» STUDY MATERIAL:
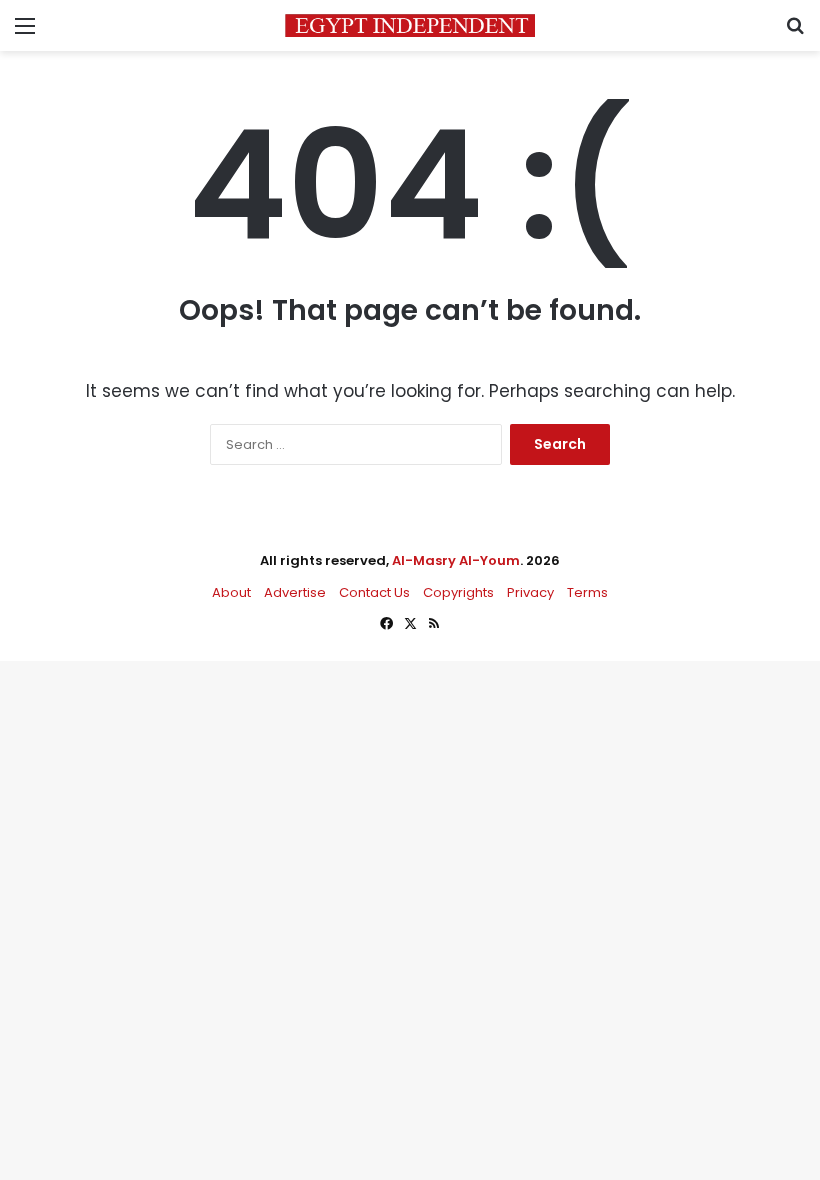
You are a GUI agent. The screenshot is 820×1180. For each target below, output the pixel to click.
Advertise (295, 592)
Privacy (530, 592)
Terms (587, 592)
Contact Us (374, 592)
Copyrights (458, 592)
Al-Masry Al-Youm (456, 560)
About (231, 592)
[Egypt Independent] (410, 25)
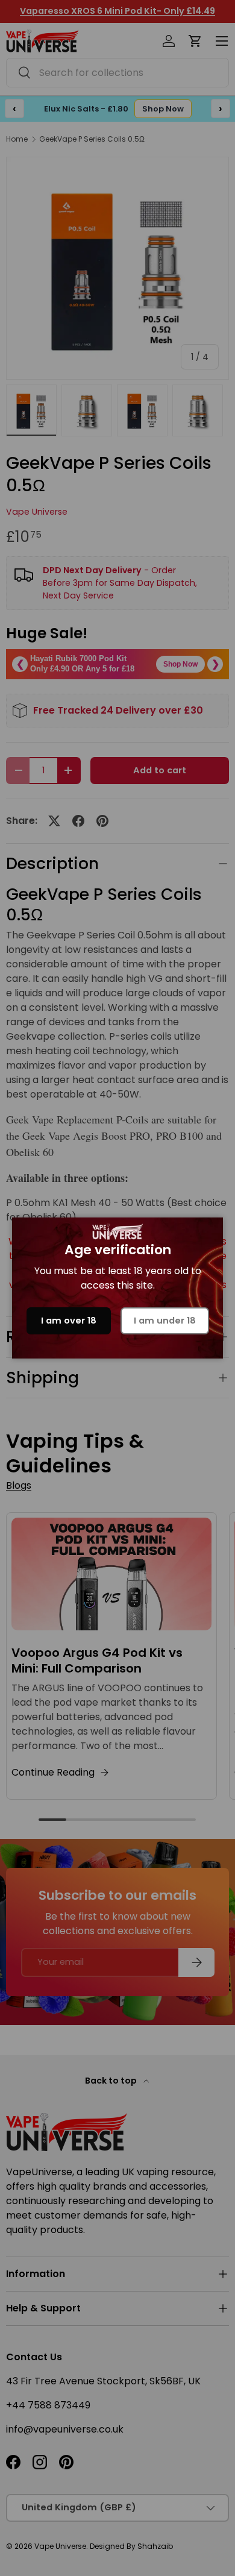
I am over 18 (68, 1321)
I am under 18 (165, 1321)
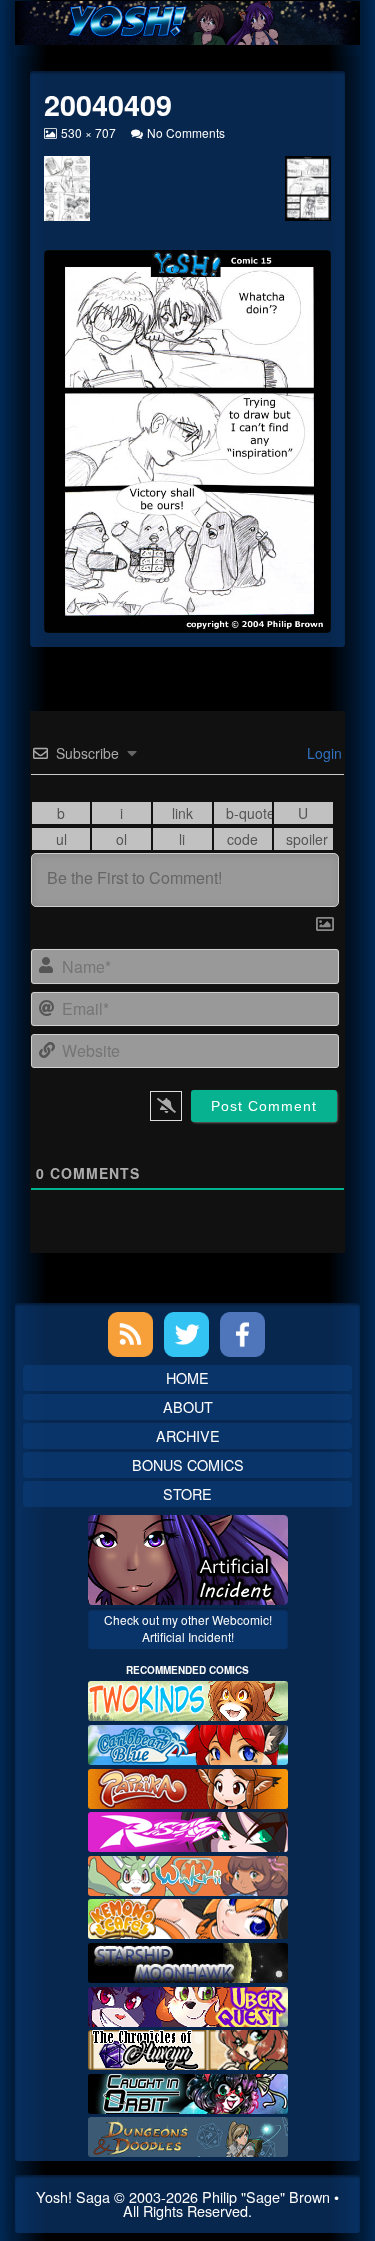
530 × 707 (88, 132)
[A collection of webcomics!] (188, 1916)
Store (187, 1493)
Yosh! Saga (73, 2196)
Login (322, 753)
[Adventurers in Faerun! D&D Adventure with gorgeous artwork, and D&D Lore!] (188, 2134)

» EXERCISE: From the line holding "Store (187, 1493)" to the last line of the data above, copy every line exactly and include nothing more.

» ANSWER SECTION:
Store (187, 1493)
Yosh! Saga (73, 2196)
Login (322, 753)
[Adventurers in Faerun! D&D Adventure with gorgeous artwork, and D&D Lore!] (188, 2134)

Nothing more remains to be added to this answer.